[[ Input data, beginning ]]

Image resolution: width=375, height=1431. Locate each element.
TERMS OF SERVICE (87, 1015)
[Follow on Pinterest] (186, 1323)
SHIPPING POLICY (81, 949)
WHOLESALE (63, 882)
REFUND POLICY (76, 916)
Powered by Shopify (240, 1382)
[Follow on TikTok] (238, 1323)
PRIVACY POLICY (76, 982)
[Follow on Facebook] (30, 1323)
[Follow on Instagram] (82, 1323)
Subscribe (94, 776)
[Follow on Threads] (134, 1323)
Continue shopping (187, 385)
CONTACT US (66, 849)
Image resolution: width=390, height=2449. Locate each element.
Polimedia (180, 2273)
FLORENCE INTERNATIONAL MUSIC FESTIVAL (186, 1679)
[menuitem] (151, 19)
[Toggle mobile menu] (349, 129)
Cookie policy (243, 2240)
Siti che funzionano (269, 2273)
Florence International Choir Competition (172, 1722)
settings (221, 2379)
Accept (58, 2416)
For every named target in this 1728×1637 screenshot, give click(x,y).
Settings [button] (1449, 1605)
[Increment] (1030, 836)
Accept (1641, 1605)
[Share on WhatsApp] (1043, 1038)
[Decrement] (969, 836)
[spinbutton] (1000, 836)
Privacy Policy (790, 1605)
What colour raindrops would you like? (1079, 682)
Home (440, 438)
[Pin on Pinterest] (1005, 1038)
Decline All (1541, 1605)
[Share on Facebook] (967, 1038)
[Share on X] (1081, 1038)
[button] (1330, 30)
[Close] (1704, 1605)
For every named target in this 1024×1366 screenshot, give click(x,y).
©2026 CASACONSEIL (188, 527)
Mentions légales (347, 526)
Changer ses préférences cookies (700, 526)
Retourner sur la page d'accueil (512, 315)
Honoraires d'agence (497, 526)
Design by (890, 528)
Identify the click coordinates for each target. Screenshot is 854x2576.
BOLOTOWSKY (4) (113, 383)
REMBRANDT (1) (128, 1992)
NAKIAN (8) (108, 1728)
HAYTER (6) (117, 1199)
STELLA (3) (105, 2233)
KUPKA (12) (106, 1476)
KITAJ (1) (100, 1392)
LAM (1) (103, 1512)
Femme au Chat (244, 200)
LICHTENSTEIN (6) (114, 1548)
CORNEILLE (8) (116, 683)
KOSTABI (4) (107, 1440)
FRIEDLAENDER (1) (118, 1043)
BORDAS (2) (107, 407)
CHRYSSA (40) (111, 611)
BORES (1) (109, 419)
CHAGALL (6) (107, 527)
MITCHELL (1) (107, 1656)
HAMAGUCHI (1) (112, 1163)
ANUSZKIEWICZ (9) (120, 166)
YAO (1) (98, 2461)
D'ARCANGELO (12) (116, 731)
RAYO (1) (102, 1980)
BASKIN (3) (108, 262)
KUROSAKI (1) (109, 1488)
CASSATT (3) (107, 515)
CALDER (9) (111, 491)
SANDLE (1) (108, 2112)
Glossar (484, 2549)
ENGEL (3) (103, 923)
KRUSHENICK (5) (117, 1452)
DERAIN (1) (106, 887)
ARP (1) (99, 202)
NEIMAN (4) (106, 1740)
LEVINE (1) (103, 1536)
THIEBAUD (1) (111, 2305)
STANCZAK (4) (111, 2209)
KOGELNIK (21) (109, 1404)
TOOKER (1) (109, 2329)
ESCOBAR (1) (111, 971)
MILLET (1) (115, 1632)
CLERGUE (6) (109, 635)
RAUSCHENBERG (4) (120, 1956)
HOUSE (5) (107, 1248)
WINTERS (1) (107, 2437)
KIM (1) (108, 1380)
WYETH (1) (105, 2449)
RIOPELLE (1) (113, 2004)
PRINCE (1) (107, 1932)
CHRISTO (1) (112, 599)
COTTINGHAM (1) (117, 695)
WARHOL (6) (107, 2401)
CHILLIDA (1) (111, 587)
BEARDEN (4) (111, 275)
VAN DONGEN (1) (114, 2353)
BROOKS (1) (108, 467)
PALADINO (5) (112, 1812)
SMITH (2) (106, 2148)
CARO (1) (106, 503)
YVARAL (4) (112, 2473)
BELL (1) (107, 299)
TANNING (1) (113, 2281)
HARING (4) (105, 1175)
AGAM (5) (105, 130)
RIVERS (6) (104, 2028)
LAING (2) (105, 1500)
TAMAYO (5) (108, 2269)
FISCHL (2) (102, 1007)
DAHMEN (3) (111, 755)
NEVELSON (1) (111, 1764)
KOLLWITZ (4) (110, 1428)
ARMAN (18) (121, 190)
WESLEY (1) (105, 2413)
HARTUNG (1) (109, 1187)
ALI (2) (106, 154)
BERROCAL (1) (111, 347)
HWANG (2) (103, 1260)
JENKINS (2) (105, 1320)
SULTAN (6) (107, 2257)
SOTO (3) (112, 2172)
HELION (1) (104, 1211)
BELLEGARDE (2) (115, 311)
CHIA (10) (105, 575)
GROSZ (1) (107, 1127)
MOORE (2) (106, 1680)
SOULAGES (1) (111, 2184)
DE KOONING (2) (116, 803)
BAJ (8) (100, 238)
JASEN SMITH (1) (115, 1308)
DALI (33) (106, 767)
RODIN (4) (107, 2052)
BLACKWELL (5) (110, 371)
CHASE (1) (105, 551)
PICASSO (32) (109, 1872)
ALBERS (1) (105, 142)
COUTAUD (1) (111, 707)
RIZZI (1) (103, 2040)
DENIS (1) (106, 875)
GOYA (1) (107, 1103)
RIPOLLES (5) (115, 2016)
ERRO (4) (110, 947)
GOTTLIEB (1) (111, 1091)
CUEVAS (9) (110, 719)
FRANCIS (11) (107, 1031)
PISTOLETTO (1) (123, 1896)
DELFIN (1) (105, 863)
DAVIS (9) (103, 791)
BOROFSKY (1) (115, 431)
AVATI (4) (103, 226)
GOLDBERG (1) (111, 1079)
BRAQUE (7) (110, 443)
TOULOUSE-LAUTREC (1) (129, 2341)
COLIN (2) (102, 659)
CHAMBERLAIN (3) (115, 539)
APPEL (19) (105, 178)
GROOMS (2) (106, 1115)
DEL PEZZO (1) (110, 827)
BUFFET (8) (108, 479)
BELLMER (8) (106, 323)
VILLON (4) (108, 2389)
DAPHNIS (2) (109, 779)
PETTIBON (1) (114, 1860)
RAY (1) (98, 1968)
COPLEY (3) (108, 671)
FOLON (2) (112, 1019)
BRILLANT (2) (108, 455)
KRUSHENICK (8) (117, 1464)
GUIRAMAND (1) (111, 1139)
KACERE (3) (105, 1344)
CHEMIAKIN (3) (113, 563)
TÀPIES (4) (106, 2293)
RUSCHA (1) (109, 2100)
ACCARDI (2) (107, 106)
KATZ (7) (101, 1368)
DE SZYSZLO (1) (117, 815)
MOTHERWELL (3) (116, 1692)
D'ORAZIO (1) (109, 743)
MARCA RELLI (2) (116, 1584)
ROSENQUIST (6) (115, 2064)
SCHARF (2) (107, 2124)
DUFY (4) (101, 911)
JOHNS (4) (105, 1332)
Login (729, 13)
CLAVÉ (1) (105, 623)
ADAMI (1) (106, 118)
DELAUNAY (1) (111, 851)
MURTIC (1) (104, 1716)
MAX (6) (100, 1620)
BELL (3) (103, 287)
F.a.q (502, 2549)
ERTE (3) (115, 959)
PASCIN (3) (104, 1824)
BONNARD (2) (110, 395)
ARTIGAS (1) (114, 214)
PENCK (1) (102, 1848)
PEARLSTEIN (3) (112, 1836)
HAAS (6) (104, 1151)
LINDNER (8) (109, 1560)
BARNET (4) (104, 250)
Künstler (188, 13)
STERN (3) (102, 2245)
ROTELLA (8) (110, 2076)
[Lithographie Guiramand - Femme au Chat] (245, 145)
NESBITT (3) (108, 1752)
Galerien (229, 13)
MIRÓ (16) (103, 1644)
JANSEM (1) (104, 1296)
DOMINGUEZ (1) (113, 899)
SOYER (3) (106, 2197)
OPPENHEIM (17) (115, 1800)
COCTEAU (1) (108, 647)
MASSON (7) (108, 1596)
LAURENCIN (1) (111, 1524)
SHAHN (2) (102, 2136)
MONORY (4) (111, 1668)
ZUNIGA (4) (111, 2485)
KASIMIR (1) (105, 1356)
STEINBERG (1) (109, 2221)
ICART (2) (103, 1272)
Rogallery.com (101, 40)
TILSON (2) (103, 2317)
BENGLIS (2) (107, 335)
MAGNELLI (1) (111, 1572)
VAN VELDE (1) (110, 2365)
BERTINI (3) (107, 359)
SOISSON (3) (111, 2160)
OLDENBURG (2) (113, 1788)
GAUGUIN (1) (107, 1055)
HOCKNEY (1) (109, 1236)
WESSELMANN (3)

[[ Input data, end ]]

Everything from the first line above up to and including the line that contains "Settings [button] (1449, 1605)" should be printed exactly; please print only that.

Image resolution: width=375, height=1431. Locate each element.
TERMS OF SERVICE (87, 1015)
[Follow on Pinterest] (186, 1323)
SHIPPING POLICY (81, 949)
WHOLESALE (63, 882)
REFUND POLICY (76, 916)
Powered by Shopify (240, 1382)
[Follow on TikTok] (238, 1323)
PRIVACY POLICY (76, 982)
[Follow on Facebook] (30, 1323)
[Follow on Instagram] (82, 1323)
Subscribe (94, 776)
[Follow on Threads] (134, 1323)
Continue shopping (187, 385)
CONTACT US (66, 849)
Image resolution: width=390, height=2449. Locate each element.
Polimedia (180, 2273)
FLORENCE INTERNATIONAL MUSIC FESTIVAL (186, 1679)
[menuitem] (151, 19)
[Toggle mobile menu] (349, 129)
Cookie policy (243, 2240)
Siti che funzionano (269, 2273)
Florence International Choir Competition (172, 1722)
settings (221, 2379)
Accept (58, 2416)
For every named target in this 1728×1637 screenshot, give click(x,y).
Settings [button] (1449, 1605)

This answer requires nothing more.